Y es que Nueva York ocupa un lugar especial en el corazón de la comunicadora. Así lo ha dejado claro en la reflexión que acompaña a la imagen, un texto en el que comparte su particular visión de la ciudad. "Siempre he sentido debilidad por Nueva York", comienza escribiendo, antes de recordar aquella célebre frase que define la distancia emocional y cultural entre ambos lados del Atlántico: "Cuando en Nueva York son las tres de la tarde, en España son las nueve de la mañana... de diez años antes".
Una de sus ciudades favoritas del mundo
Más allá de los tópicos turísticos, Mariló explica que lo que realmente le atrae de la ciudad es la posibilidad de vivirla como una vecina más. Alejada del ritmo frenético de quienes buscan recorrer todos los lugares emblemáticos en pocos días, prefiere disfrutar de la rutina cotidiana: ir al gimnasio, hacer compras, entrar en una ferretería o simplemente caminar sin rumbo por las calles de la ciudad. Una manera de entender Nueva York que revela su lado más auténtico y personal.

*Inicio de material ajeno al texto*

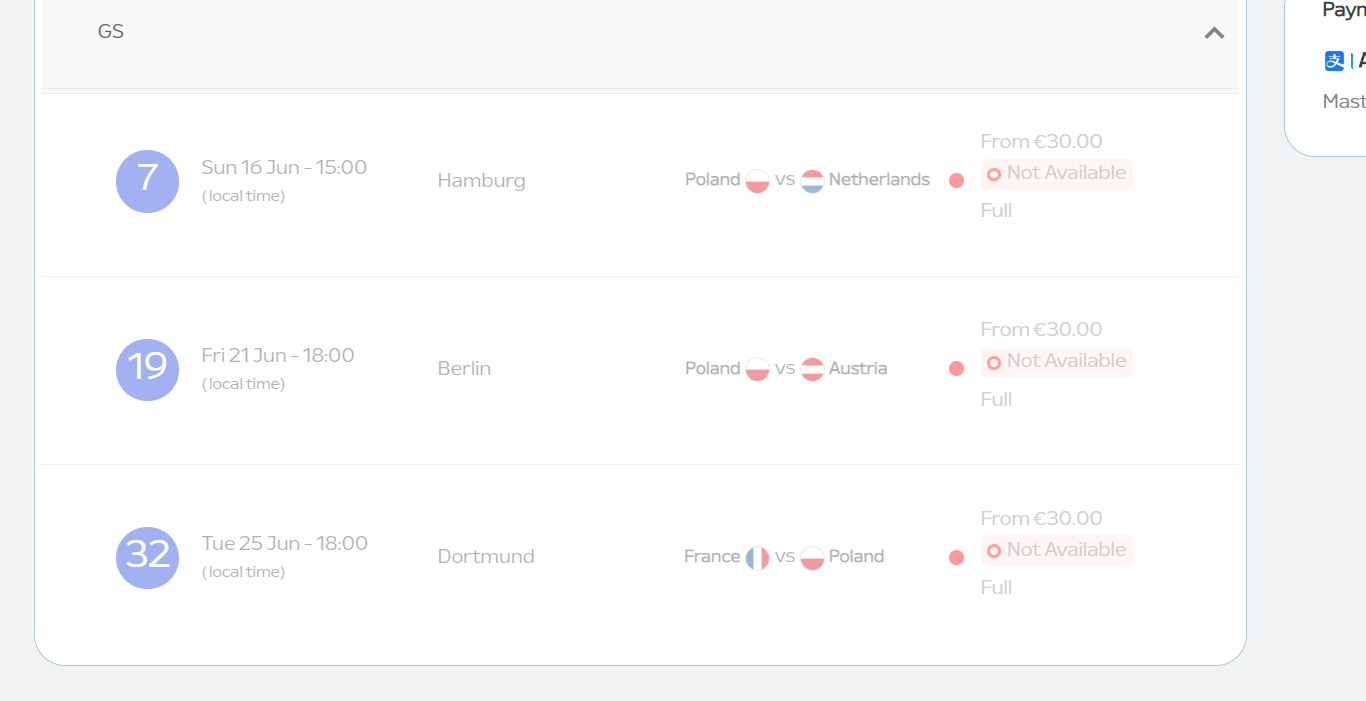The height and width of the screenshot is (701, 1366).
Task: Click red status dot for Berlin match
Action: tap(956, 369)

Sin embargo, la ciudad siempre termina despertando su imaginación. "Nueva York siempre acaba llevándote al cine", escribe. Para ella, cada rincón parece esconder una historia. Durante uno de sus paseos pasó por la puerta de la casa en la que vivieron John F. Kennedy Jr. y Carolyn Bessette, una pareja que continúa ocupando un lugar privilegiado en el imaginario colectivo estadounidense. Un edificio aparentemente normal que, para quienes conocen su historia, está cargado de glamour, amor y nostalgia.
Nueva York, siempre una película
Esa capacidad de transformar una esquina cualquiera en un escenario cinematográfico es, precisamente, uno de los aspectos que más fascinan a Mariló. "Nueva York tiene ese don: convertir una esquina cualquiera en un escenario y hacer que la vida cotidiana parezca una película", concluye.
Una boda para el recuerdo
La boda de Rocío Crusset ha supuesto una ocasión perfecta para reunir a la familia y celebrar una nueva etapa llena de ilusión. Para Mariló, además, este viaje ha servido para seguir creando recuerdos imborrables junto a quienes más quiere. Una felicidad serena que queda reflejada en una fotografía que habla por sí sola y que muestra a una mujer disfrutando plenamente de su faceta más íntima y familiar.